Saturday, April 26, 2008

2012

The world is so beautiful this morning. I have the back door open to let in some cool air. The intracoastal is awash in brilliant ivory light; its waters are dazzling ripples. Even the weeds are green and lush. I look at all this and find it hard to imagine the world any other way. And yet, it seems we may have only another four years before all hell breaks loose. 2012. That year keeps popping up. Possibly the year of the next El Nino. More certainly the next height of the solar cycle. The year the IPCC gives as a make it or break it point.
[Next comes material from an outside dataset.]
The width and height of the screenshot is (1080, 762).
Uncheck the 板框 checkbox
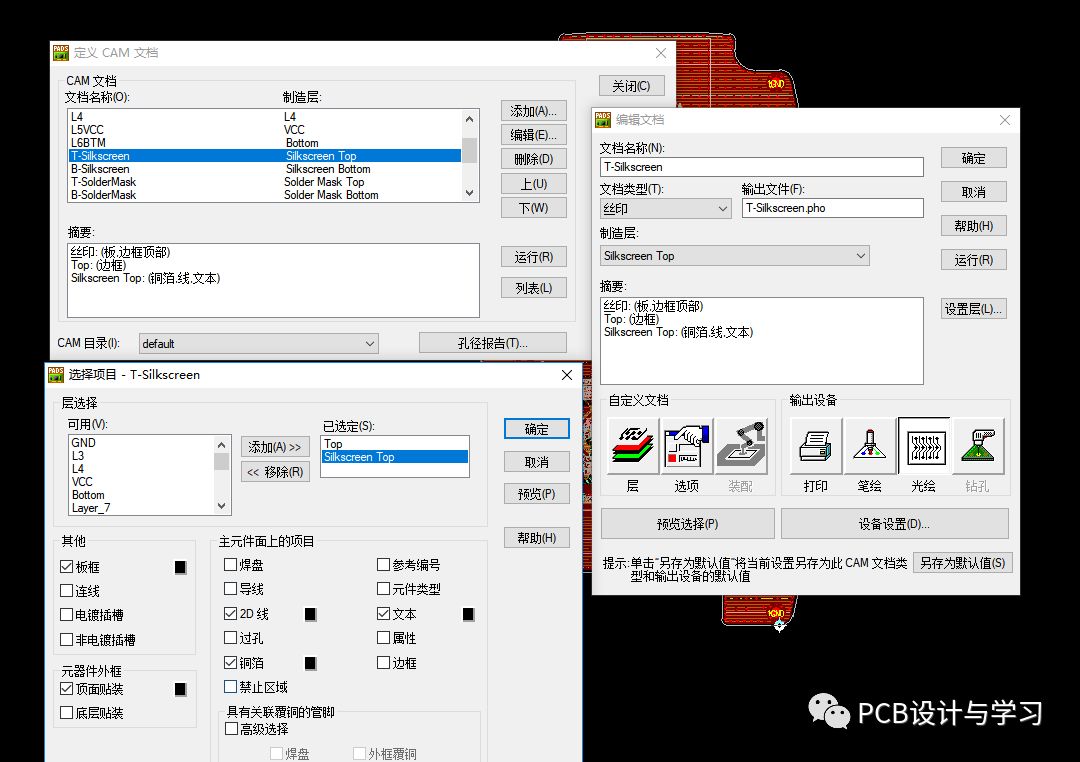tap(67, 567)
What got me thinking all of this was a post on Manpollo that I finally got around to reading. Tempest Stormwind cites Joseph Romm's blog. Here is what Romm says we must aim for in the next 40 years to successfully combat global warming:

all cars 60 mpg, with no increase in miles traveled per vehicle.
one million large (2 MW peak) wind turbines
most cars must be plug-in hybrids or pure electric vehicles
concentrated solar thermal – ~5000 GW peak. 3 of efficiency — buildings, industry, and cogeneration/heat-recovery for a total of 15 to 20 million GW-hrs.
coal with carbon capture and storage — 800 GW of coal with CCS
nuclear power — 700 GW plus 10 Yucca mountains for storage
solar photovoltaics — 2000 GW peak [or less PV and some geothermal, tidal, and ocean thermal]
cellulosic biofuels — using one-sixth of the world’s cropland [or less land if yields significantly increase or algae-to-biofuels proves commercial at large scale].
end all tropical deforestation. Plant new trees over an area the size of the continental U.S.
apply no-till farming to all existing croplands.


And the timeline (besides a 40 deadline to have it fait accompli)? To further quote Romm, ". . . a sober guy like IPCC head Rajendra Pachauri, said in November: “If there’s no action before 2012, that’s too late. What we do in the next two to three years will determine our future. This is the defining moment.” Or as I told Technology Review, “The point is, whatever technology we’ve got now — that’s what we are stuck with to avoid catastrophic warming.”

I do think we're headed that way. But it doesn't seem like we're going far enough or fast enough. And if global warming don't get ya, peak oil will. We are going to have to come down off our reliance on fossil fuels sooner or later. The question is whether we want a controlled descent or a free fall.

And we're just talking global warming. What about water shortages due to increasing demands and higher levels of pollution? What about food shortages due again to increasing demands and decreasing availability of fertilizers made from fossil fuels? What about potential disruptions in international commerce? (Just shop around Wal-Mart -- how many items are made and/or grown overseas?) What about overcrowding in cities around the world and disease epidemics such as Ebola, AIDS and avian bird flu? What about terrorism and threats of war? Even if we get global warming under control, we still have a litany of problems to deal with, many exacerbated by overpopulation. Not a pretty picture.

So I am wondering, what is the world going to look like in 2012? In 2013? In 2025? And what does that mean for me and mine?